PROVIDED DATA =

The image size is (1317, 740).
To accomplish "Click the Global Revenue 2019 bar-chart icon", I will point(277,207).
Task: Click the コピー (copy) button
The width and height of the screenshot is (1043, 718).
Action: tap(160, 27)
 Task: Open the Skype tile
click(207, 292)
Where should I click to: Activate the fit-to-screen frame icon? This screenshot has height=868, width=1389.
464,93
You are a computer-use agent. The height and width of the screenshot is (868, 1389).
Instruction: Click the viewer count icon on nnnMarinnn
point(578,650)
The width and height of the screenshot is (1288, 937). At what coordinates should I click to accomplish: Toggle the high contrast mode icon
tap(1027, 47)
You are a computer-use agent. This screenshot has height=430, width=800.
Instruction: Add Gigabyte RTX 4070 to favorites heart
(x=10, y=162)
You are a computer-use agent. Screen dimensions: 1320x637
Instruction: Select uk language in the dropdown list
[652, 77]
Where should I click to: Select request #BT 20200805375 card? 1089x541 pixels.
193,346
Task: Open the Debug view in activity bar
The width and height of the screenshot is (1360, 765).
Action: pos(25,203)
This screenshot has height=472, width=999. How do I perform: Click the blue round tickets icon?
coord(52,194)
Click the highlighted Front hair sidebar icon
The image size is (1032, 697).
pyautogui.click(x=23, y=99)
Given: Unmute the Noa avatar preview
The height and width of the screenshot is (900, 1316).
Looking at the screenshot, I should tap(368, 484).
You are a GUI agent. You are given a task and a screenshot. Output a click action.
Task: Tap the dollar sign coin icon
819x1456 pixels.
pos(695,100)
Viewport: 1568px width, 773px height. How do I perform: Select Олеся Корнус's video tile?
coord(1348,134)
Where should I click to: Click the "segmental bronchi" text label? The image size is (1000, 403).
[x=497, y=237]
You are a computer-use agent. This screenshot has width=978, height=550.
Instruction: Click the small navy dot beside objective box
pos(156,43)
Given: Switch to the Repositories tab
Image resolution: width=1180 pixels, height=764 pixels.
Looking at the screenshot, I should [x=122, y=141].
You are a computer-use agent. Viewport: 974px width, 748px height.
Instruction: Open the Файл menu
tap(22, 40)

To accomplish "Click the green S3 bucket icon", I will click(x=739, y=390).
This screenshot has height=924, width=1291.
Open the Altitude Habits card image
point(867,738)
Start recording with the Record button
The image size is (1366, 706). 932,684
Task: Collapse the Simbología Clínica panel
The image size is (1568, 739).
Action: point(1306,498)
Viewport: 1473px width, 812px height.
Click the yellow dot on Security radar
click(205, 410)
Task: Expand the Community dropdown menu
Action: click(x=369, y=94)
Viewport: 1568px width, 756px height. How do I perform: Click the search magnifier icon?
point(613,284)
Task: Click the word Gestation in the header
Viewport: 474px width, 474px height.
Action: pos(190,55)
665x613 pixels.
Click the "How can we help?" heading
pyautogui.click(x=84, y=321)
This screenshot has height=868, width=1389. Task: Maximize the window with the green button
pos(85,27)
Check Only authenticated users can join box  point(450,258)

WHAT YOU WILL DO = A complete, exact transcription of the records is needed.

WRITTEN REPLY =
The image size is (1317, 740).
To accomplish "Click the Global Revenue 2019 bar-chart icon", I will point(277,207).
Task: Click the コピー (copy) button
The width and height of the screenshot is (1043, 718).
Action: tap(160, 27)
 Task: Open the Skype tile
click(207, 292)
Where should I click to: Activate the fit-to-screen frame icon? This screenshot has height=868, width=1389.
464,93
You are a computer-use agent. The height and width of the screenshot is (868, 1389).
Instruction: Click the viewer count icon on nnnMarinnn
point(578,650)
The width and height of the screenshot is (1288, 937). At what coordinates should I click to accomplish: Toggle the high contrast mode icon
tap(1027, 47)
You are a computer-use agent. This screenshot has height=430, width=800.
Instruction: Add Gigabyte RTX 4070 to favorites heart
(x=10, y=162)
You are a computer-use agent. Screen dimensions: 1320x637
Instruction: Select uk language in the dropdown list
[652, 77]
Where should I click to: Select request #BT 20200805375 card? 1089x541 pixels.
193,346
Task: Open the Debug view in activity bar
The width and height of the screenshot is (1360, 765).
Action: pos(25,203)
This screenshot has height=472, width=999. How do I perform: Click the blue round tickets icon?
coord(52,194)
Click the highlighted Front hair sidebar icon
The image size is (1032, 697).
pyautogui.click(x=23, y=99)
Given: Unmute the Noa avatar preview
The height and width of the screenshot is (900, 1316).
Looking at the screenshot, I should tap(368, 484).
You are a GUI agent. You are given a task and a screenshot. Output a click action.
Task: Tap the dollar sign coin icon
819x1456 pixels.
pos(695,100)
Viewport: 1568px width, 773px height. How do I perform: Select Олеся Корнус's video tile?
coord(1348,134)
Where should I click to: Click the "segmental bronchi" text label? The image size is (1000, 403).
[x=497, y=237]
You are a computer-use agent. This screenshot has width=978, height=550.
Instruction: Click the small navy dot beside objective box
pos(156,43)
Given: Switch to the Repositories tab
Image resolution: width=1180 pixels, height=764 pixels.
Looking at the screenshot, I should [x=122, y=141].
You are a computer-use agent. Viewport: 974px width, 748px height.
Instruction: Open the Файл menu
tap(22, 40)

To accomplish "Click the green S3 bucket icon", I will click(x=739, y=390).
This screenshot has height=924, width=1291.
Open the Altitude Habits card image
point(867,738)
Start recording with the Record button
The image size is (1366, 706). 932,684
Task: Collapse the Simbología Clínica panel
The image size is (1568, 739).
Action: point(1306,498)
Viewport: 1473px width, 812px height.
Click the yellow dot on Security radar
click(205, 410)
Task: Expand the Community dropdown menu
Action: click(x=369, y=94)
Viewport: 1568px width, 756px height. How do I perform: Click the search magnifier icon?
point(613,284)
Task: Click the word Gestation in the header
Viewport: 474px width, 474px height.
Action: pos(190,55)
665x613 pixels.
Click the "How can we help?" heading
pyautogui.click(x=84, y=321)
This screenshot has height=868, width=1389. Task: Maximize the window with the green button
pos(85,27)
Check Only authenticated users can join box  point(450,258)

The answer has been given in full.